Taking the entries below from the top, restate each line exactly and end with the line containing "Bankbiljetten kopen en verkopen (109, 2239)".

Dataset extract:
+ + +

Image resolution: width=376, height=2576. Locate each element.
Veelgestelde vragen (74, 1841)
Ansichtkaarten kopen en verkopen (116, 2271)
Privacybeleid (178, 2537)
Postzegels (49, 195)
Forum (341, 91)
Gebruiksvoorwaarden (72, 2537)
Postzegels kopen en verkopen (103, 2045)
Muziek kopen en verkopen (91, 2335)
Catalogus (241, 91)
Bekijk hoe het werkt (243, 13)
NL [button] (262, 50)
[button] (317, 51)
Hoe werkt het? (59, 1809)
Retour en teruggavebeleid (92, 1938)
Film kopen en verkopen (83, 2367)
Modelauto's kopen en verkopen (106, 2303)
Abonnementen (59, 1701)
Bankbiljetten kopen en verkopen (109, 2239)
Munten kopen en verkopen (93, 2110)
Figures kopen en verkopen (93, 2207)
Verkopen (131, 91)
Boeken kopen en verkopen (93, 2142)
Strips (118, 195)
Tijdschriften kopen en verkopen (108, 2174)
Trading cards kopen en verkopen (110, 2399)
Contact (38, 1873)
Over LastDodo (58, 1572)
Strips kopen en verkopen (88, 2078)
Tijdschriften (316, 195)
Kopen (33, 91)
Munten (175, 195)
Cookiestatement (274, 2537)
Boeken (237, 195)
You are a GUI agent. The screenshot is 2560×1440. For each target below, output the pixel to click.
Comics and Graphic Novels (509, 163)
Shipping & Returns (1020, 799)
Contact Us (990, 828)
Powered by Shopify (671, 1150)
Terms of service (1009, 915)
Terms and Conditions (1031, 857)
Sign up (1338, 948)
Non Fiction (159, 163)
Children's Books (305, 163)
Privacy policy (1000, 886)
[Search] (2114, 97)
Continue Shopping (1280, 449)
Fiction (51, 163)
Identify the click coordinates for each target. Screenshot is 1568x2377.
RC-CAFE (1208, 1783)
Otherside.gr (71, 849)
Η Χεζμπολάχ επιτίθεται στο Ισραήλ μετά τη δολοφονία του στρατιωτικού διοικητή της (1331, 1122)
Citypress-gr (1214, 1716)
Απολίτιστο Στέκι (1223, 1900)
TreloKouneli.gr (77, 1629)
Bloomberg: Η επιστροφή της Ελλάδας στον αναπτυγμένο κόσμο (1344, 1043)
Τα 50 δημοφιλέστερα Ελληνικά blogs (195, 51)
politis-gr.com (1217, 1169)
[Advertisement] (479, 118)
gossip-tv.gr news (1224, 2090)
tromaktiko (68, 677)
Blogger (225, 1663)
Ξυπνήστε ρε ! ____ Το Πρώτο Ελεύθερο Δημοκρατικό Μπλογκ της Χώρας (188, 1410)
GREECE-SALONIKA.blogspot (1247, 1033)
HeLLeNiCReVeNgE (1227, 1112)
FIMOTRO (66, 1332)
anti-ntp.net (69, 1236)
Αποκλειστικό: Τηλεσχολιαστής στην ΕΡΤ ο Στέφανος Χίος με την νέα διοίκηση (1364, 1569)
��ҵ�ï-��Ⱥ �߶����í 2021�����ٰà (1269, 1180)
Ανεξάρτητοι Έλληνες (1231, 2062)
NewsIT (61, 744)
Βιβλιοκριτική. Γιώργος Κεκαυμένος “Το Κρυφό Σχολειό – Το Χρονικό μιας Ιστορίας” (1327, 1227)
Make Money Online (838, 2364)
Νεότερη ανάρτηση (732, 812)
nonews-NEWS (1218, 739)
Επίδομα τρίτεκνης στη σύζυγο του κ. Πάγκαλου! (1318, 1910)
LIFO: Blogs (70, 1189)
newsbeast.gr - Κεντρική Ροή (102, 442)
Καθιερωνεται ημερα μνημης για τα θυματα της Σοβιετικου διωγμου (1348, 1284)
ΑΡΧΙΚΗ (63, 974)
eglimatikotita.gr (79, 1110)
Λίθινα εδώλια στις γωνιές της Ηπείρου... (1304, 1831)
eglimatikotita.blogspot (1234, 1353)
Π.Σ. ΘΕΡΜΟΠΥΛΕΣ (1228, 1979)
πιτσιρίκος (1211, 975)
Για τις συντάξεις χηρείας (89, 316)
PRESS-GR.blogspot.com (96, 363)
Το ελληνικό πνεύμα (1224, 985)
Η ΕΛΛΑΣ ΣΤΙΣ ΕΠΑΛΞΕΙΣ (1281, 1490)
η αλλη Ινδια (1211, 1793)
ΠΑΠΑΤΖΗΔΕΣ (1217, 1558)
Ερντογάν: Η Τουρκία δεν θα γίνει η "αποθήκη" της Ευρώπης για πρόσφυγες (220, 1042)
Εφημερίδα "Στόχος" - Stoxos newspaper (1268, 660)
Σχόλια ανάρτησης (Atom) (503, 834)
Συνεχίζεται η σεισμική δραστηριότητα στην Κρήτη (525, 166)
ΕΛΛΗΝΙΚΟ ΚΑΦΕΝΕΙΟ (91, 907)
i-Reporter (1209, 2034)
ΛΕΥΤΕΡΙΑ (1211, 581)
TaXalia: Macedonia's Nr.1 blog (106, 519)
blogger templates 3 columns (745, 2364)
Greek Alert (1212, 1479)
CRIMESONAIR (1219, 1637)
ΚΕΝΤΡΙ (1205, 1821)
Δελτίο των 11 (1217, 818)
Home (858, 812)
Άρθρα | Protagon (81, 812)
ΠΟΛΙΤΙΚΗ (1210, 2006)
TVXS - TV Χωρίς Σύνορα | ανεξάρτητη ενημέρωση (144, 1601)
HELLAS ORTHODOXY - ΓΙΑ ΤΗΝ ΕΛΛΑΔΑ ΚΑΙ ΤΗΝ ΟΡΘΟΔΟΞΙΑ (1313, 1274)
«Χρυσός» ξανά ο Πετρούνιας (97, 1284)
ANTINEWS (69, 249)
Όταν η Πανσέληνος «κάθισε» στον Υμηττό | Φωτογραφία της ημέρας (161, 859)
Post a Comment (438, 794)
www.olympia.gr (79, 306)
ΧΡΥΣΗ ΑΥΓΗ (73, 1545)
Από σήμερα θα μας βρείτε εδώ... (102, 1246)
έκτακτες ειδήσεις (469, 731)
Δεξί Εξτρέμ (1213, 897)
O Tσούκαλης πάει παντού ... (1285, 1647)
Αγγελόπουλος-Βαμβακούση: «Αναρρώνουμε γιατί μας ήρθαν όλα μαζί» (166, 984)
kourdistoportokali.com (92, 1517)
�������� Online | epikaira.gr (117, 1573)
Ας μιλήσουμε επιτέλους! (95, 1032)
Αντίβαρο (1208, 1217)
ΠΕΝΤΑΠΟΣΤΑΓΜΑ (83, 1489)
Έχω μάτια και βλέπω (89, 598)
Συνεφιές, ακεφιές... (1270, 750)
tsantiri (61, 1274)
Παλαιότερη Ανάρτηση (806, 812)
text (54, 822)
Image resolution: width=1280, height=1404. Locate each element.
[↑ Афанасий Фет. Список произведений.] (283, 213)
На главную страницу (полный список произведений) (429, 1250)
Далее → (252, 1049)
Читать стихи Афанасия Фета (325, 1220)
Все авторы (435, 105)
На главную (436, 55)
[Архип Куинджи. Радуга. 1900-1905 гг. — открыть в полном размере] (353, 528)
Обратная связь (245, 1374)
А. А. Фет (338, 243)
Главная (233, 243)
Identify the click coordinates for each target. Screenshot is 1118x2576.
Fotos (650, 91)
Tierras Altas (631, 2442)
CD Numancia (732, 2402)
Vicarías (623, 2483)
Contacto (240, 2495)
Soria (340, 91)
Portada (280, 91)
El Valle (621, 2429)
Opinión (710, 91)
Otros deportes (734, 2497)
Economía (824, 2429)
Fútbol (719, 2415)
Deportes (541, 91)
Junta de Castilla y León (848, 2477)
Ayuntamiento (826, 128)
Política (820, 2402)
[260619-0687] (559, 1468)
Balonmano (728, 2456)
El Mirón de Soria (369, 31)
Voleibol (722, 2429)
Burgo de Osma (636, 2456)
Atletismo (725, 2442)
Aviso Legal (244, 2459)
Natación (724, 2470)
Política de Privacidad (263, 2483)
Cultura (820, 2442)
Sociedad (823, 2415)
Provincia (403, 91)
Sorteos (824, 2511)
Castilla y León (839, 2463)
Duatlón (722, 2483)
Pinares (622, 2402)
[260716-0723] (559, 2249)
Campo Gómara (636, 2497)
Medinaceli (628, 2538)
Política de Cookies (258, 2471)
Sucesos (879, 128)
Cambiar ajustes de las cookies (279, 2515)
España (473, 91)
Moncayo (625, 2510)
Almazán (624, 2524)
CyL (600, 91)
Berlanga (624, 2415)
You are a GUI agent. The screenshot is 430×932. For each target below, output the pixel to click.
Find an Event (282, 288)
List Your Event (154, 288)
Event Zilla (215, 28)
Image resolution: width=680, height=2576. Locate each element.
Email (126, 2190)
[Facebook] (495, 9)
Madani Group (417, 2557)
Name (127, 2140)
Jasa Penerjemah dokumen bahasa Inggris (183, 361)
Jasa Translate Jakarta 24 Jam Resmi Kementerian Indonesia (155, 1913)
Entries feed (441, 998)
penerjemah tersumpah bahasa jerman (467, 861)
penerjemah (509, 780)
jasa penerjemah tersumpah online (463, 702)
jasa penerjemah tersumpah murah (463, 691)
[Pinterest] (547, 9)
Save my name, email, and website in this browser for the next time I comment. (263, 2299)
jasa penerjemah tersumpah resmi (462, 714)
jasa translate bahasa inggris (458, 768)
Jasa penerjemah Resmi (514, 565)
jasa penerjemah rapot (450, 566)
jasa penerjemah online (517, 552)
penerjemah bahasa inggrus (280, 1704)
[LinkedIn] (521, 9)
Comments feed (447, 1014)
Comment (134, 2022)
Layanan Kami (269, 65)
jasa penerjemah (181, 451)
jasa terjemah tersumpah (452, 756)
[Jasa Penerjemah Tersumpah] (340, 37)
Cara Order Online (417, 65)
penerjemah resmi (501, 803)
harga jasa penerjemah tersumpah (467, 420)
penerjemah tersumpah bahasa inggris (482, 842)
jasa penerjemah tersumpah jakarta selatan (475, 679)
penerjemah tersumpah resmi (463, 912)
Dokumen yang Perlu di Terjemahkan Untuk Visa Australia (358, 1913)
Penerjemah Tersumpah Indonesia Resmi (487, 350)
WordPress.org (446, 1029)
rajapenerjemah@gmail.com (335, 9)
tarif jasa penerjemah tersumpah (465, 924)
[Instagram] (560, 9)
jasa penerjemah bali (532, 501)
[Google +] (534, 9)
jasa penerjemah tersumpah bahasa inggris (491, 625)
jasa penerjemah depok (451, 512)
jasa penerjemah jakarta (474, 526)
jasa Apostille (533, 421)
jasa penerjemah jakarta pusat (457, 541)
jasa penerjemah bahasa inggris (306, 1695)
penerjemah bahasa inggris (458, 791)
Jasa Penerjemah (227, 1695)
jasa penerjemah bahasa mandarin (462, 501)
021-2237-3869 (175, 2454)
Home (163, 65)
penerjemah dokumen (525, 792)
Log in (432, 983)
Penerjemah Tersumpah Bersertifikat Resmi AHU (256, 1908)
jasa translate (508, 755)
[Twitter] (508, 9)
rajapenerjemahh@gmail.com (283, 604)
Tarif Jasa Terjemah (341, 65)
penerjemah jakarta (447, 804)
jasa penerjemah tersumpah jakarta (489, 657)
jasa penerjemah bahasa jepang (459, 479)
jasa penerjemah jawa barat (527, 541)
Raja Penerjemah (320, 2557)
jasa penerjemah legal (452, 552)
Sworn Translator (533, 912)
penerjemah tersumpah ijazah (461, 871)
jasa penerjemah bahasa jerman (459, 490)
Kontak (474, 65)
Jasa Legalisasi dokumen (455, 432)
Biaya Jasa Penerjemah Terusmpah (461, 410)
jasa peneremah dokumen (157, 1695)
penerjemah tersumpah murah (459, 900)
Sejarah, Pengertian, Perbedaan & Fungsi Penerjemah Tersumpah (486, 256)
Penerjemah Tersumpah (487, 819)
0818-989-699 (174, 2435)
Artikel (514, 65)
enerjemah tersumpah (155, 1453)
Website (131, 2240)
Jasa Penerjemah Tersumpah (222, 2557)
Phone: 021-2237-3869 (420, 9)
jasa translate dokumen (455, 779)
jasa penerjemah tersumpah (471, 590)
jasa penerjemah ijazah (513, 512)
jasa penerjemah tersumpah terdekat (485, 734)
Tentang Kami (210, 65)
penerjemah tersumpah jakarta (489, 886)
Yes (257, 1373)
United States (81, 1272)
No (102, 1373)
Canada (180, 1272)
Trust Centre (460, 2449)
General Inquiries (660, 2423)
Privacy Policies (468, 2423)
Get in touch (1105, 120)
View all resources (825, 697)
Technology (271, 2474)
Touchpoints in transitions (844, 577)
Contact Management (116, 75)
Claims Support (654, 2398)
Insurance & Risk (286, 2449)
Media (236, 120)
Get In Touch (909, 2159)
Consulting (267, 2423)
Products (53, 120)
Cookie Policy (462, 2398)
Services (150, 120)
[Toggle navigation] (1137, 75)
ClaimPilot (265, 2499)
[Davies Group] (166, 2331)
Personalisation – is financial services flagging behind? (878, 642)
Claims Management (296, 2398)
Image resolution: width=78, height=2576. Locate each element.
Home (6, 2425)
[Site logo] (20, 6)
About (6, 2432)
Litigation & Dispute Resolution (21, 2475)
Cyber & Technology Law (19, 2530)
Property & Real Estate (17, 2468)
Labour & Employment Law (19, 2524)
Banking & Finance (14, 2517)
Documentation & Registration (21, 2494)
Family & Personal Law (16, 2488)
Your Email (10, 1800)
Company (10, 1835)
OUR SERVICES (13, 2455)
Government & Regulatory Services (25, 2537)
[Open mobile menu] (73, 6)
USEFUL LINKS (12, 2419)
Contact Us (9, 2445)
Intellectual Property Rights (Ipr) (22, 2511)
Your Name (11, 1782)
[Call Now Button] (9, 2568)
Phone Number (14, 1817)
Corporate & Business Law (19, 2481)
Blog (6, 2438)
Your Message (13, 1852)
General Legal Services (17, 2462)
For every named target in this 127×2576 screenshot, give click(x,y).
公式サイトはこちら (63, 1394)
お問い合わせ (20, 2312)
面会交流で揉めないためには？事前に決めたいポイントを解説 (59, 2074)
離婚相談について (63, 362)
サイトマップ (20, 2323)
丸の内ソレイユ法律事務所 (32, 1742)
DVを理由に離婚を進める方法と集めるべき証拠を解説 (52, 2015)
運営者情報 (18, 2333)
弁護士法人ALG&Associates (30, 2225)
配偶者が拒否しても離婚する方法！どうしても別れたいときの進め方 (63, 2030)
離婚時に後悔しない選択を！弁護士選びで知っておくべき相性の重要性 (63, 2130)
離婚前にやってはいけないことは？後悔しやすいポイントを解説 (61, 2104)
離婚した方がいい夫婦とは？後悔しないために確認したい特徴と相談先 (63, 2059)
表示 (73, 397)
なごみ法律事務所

+ + +

Answer space:
Image resolution: width=376, height=2576. Locate each element.
Veelgestelde vragen (74, 1841)
Ansichtkaarten kopen en verkopen (116, 2271)
Privacybeleid (178, 2537)
Postzegels (49, 195)
Forum (341, 91)
Gebruiksvoorwaarden (72, 2537)
Postzegels kopen en verkopen (103, 2045)
Muziek kopen en verkopen (91, 2335)
Catalogus (241, 91)
Bekijk hoe het werkt (243, 13)
NL [button] (262, 50)
[button] (317, 51)
Hoe werkt het? (59, 1809)
Retour en teruggavebeleid (92, 1938)
Film kopen en verkopen (83, 2367)
Modelauto's kopen en verkopen (106, 2303)
Abonnementen (59, 1701)
Bankbiljetten kopen en verkopen (109, 2239)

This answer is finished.